The warrants were issued for failure to pay a ticket for a minor infraction, subjecting individuals to arrest
Acting Brooklyn District Attorney Eric Gonzalez announced on Wednesday that 143,532 summons warrants, issued ten or more years ago, would be dismissed. The warrants were issued for failure to pay a ticket for a minor infraction and would subject individuals to arrest, potentially causing other negative consequences.
Today, we took an important step in showing our commitment to improved relations between law enforcement and the community, and our focus on violent crimes instead of petty offenses, said Gonzales. Most of the summonses dismissed today have been issued to poor, black and Latino individuals, many of whom may not even be aware that they have open warrants that could trigger an arrest for minor infractions dating back many years.

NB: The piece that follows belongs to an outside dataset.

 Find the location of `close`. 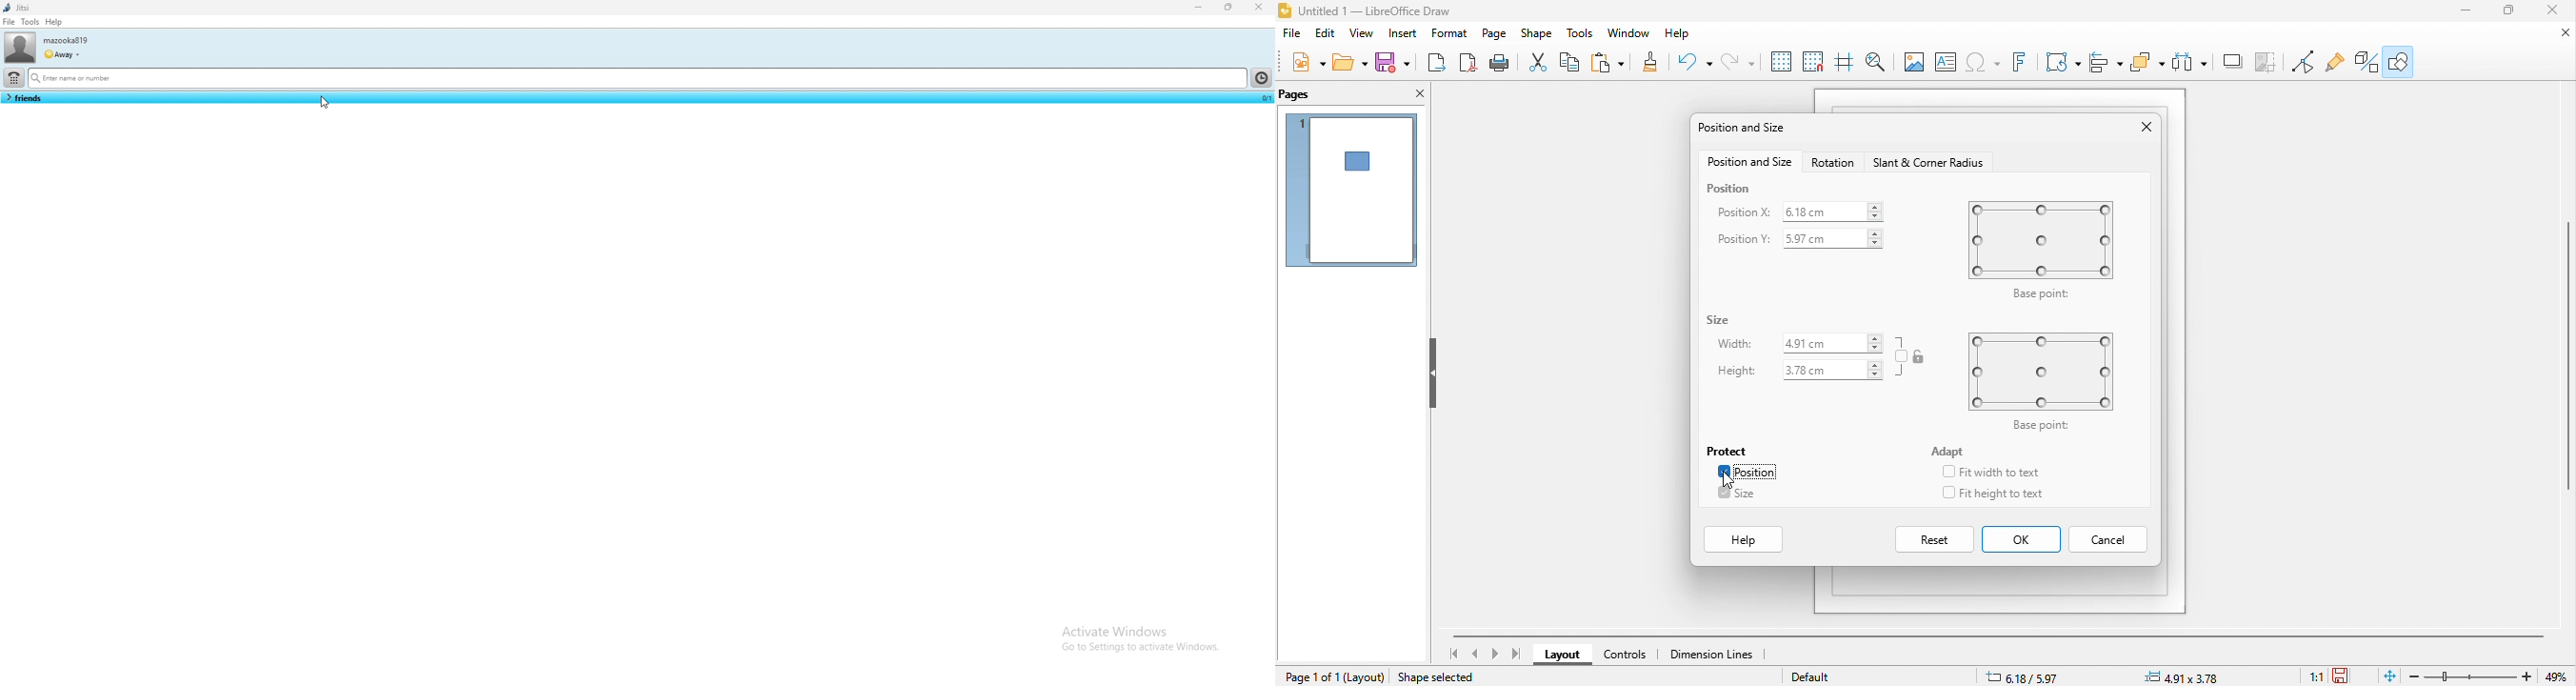

close is located at coordinates (2551, 10).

The warrants subject to dismissal were issued for small offenses such as riding a bicycle on the sidewalk, drinking in public, disorderly conduct and being in a park after dark. While the suspension of these warrants poses no risk to public safety, the district attorney assured, the enforcement of the summons may cause a number of seriously negative consequences for the indivuals subject to them: they may struggle to secure employment or obtain public housing, be barred from applying for citizenship and undocumented immigrants may potentially face deportation.
In 2015, the late Brooklyn DA Ken Thompson kicked off the Begin Again program as part of which warrants forgiveness events were hosted in churches to allow individuals with warrants to get rid of them in a safe environment; as a result of these events more than 2,100 summons warrant were dismissed.
My office has been spearheading the effort to deal with the crisis of outstanding summons warrants through our ‘Begin Again’ program, said Gonzales. I am gratified that we were able to significantly slash the backlog today in a way that enhances public safety and promotes fairness.
The dismissals are part of a joint effort by the district attorneys of Brooklyn, the Bronx, Manhattan and Queens who collectively dismissed nearly 645,000 old summons warrants.